Theological background to the
Ministry of Healing and Wholeness
Baptism witnesses to God's gift of salvation, in which he gathers people
into the new creation in Jesus Christ. Baptism points to the way in which
God in Jesus Christ is overthrowing an order of life corrupted by sin
and death and bringing to birth a renewed creation, a creation alive with
the healing presence of God's Spirit. Baptism is a sign of individual
and corporate forgiveness and renewal within the life of the baptized.
That life proclaims not only the risen power won by Christ for us in his
resurrection and exaltation, but also our identification as human beings
with the constraints and suffering borne by Christ in his incarnation
and on the cross.
With the incarnation of Jesus, God begins the renewal of our alienated,
weakened and fragmented human condition (Romans 8.3,4). In St Matthew's
Gospel Jesus' baptism expresses his solidarity with us in our weakness
(Matthew 3.14,15) and his healing ministry is seen as the outworking of
the suffering servant who 'took our infirmities and bore our diseases'
(Matthew 8.17).
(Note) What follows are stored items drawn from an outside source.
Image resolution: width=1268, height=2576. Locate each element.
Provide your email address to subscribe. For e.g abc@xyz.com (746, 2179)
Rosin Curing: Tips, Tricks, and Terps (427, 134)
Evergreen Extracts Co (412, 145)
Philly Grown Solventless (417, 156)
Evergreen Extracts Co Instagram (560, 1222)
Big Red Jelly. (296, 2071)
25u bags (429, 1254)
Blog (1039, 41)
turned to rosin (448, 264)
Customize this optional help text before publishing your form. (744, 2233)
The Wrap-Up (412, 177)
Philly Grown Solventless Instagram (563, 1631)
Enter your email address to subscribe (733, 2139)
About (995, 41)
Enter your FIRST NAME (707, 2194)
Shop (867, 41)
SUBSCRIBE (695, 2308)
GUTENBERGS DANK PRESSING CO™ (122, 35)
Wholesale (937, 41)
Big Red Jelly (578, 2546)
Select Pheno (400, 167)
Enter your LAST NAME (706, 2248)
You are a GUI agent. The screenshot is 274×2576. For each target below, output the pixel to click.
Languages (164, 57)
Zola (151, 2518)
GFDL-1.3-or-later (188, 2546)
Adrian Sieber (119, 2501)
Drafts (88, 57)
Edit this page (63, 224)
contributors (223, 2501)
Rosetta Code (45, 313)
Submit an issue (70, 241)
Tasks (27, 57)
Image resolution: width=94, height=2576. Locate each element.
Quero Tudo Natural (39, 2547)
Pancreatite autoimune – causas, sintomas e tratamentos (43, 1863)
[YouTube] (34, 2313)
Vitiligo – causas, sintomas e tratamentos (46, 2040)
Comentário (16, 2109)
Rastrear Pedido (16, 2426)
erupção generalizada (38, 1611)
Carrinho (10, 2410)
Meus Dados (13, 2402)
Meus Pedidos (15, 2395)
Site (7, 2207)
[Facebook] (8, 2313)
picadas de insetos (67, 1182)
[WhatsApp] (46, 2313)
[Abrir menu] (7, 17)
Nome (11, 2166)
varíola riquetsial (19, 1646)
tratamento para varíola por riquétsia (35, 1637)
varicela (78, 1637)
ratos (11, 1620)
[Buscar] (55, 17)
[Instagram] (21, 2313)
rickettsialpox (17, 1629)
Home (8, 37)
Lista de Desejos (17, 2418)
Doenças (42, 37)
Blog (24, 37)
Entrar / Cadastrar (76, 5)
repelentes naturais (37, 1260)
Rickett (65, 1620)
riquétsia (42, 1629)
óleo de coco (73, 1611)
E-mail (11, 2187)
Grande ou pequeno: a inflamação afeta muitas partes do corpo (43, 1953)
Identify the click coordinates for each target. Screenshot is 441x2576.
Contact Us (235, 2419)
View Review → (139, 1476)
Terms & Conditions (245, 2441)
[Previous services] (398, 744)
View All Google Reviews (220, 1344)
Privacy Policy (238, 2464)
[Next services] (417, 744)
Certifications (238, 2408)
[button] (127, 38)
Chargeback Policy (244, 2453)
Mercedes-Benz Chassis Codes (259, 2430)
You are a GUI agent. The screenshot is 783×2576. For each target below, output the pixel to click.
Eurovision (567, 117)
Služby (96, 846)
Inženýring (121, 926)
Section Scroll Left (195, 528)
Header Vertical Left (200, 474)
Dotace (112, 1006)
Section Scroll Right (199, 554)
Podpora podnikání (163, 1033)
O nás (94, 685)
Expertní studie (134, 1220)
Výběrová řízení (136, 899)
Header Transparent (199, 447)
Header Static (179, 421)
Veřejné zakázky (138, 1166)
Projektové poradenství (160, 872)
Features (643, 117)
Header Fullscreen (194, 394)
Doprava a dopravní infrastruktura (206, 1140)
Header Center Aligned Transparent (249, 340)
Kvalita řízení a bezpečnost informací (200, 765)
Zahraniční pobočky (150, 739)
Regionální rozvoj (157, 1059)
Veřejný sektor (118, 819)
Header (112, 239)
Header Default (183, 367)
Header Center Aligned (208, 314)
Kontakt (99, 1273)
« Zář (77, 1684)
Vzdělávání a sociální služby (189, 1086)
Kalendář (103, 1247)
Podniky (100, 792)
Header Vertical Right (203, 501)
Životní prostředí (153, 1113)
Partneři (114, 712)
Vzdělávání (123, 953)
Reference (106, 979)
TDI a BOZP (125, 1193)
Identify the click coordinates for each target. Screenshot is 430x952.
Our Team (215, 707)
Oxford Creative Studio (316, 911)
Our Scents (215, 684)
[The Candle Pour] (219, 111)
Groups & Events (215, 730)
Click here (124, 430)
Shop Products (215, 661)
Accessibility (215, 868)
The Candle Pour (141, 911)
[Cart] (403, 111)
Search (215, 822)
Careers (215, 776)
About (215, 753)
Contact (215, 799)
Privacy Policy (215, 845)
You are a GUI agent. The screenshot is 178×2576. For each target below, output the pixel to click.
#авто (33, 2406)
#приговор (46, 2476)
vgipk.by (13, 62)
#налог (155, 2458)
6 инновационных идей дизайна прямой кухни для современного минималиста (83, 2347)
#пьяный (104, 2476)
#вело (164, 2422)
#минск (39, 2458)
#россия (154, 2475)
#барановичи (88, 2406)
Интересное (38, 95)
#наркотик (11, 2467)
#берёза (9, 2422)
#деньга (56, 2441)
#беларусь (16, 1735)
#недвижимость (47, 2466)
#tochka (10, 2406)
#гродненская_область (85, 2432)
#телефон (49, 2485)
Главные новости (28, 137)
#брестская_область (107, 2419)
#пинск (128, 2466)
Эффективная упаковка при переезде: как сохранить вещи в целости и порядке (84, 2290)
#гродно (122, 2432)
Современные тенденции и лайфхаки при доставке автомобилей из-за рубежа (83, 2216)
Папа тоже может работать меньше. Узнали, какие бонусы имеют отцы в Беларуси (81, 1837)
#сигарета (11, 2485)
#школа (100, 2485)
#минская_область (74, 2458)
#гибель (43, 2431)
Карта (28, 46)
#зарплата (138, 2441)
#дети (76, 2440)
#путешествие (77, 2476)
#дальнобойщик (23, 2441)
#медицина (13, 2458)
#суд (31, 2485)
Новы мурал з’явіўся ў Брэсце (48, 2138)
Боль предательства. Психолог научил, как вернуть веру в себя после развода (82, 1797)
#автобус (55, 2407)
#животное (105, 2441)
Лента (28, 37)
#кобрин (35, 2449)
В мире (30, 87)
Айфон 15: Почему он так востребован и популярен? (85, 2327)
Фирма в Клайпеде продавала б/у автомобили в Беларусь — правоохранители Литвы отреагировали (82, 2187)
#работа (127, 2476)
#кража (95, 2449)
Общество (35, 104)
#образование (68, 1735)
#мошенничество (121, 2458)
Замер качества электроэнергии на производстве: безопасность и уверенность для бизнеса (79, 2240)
The death and resurrection of Jesus Christ promise both
the judgement of all that is flawed in human life and the recreation of
our humanity.
A powerful biblical image portrays the sufferings of the Messiah, of
the creation, and of God's people, as the birth pains that herald the
new age in which peace and righteousness reign (Luke 12.50; John 16.21;
Romans 8.18-30; Colossians 1.24; Revelation 12). The Christ, the anointed
one, is clothed with the Holy Spirit to bring good news to the afflicted
and to proclaim the day of the Lord's favour (Luke 4.18-21).
It is apparent in Scripture that the physical, emotional, social and
spiritual well-being of human beings are closely interconnected. Christ's
work of reconciliation extends beyond the purely personal and relational
to the social order and the whole creation (cf Colossians 1.15-27). The
Gospels use the term 'healing' both for physical healing and for the broader
salvation that Jesus brings.
A common New Testament term for sickness is 'weakness' (asthenia)
(Luke 5.15; 13.11,12; John 5.5); it carries broad associations of powerlessness
and vulnerability, including human vulnerability in the face of the dominion
of sin and death (Romans 5.6; 8.3).
As Christians face weakness, they receive God's grace, expressed sometimes
in an experience of healing and sometimes through the strength that comes
in the bearing of weakness (2 Corinthians 12.9).
Furthermore, the New Testament also presents us with a picture of Christians
in a running battle with forces of evil that are external to us but bear
heavily upon our lives. Although the principalities and powers (Ephesians
6.12) are not always forces of evil, they can have an impact on the social
and political order; the evil one not only brings temptation but takes
people captive (Gospels, passim); the power of idols enslaves consciences
(1 Corinthians 8); and pagan sacrifices are offered to demons with whom
we must not be participants (1 Corinthians 10). This series of pictures,
while not absolving us from personal responsibility for our actions, also
strongly implies that without the grace of God we are at risk of being
in the grip of an array of forces beyond our powers to resist or break.
Yet there is victory in Christ, and we also learn that, in the final analysis,
'an idol is nothing in the world and there is no God but one' (1 Corinthians
8.4); and that victorious discernment categorizes all forces of spiritual
evil as provisional and counterfeit. Their 'power' lies in their impact
on us, and their 'reality' therefore is shadowy and interim only. But
we nonetheless need deliverance from that power, and the language of healing
and wholeness is entirely appropriate to that process.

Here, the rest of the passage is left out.